*TASKS TO COMPLETE*
A - According to the article on the 9/11 Day of Service, what is the name of this year's initiative from Volunteer New York!?
B - Using the reasons given in the article on the 9/11 Day of Service, explain in one to three sentences why Volunteer New York! chose to focus this year's effort on food insecurity.
C - Continue the article on the 9/11 Day of Service from its final paragraph.

*SUPPLIED TEXT*
================================
Hunger, Food Insecurity the Focus of This Year’s 9/11 Day of Service

Volunteer New York! Executive Director Jeanette Gisbert speaks about the organization’s Sept. 11 Day of Service initiative for this year, the #911day COVID-19 Relief Healthy Food Drive as County Executive George Latimer looks on.

For the past decade, Westchester County has partnered with Volunteer New York! to commemorate the anniversary of September 11 by encouraging residents to donate their time to a wide variety of nonprofit organizations and charities.

With much of those efforts curtailed this year because of the coronavirus, Volunteer New York! an organization that inspires individuals to support nonprofits, will be focusing its efforts for the 19th anniversary of the terrorist attacks by helping to ease food insecurity.

Volunteer New York! Executive Director Jeanette Gisbert said the issue of hunger and food shortages have been exacerbated in communities across the region as a result of the shutdown and the ensuing loss of thousands of jobs in various industries as a result of the pandemic. Over the past five to six months it is an issue that has been repeatedly highlighted by representatives from scores of community organizations that Volunteer New York! has partnered with, she said.

Gisbert said this year’s 9/11: Serve + Remember initiative, the #911day COVID-19 Relief Healthy Food Drive, is a safe way to help those in need.

“Through these conversations, the issue of food insecurity started to bubble up, not only from the traditional food pantries and soup kitchens you might expect, but also from organizations that provide more wraparound services as well,” she said.
================================
*GIVEN DATA*

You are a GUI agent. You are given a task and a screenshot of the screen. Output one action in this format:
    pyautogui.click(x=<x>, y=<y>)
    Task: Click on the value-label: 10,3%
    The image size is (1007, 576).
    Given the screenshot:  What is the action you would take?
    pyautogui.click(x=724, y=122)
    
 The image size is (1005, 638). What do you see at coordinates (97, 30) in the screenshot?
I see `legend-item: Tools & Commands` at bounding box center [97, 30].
================================
*TASK ANSWERS*
A - It is the #911day COVID-19 Relief Healthy Food Drive, part of the 9/11: Serve + Remember initiative.

B - Jeanette Gisbert said hunger and food shortages across the region have worsened because of the shutdown and the loss of thousands of jobs during the pandemic. Over the past five to six months, representatives of many partner organizations repeatedly raised the issue. These included food pantries and soup kitchens as well as groups that provide wraparound services.

C -
The pandemic has caused an unprecedented spike in food insecurity in Westchester, with some local pantries having seen a 300 to 900 percent increase in people requesting food, according to Feeding Westchester.

Residents in Westchester, Putnam and Rockland counties looking to help should visit the Volunteer New York! website, www.volunteernewyork.org/service, and sign up to donate food items to one of 11 pantries or organizations in the region, including nine in Westchester and one in Putnam. Once a person registers, they will be sent an e-mail with instructions, which includes the items that are in short supply for each organization.

Speaking in front of Westchester’s 9/11 memorial The Rising Wednesday morning at Kensico Dam Plaza in Valhalla, County Executive George Latimer said the tragedy the nation experienced 19 years ago has motivated people to help others in their communities.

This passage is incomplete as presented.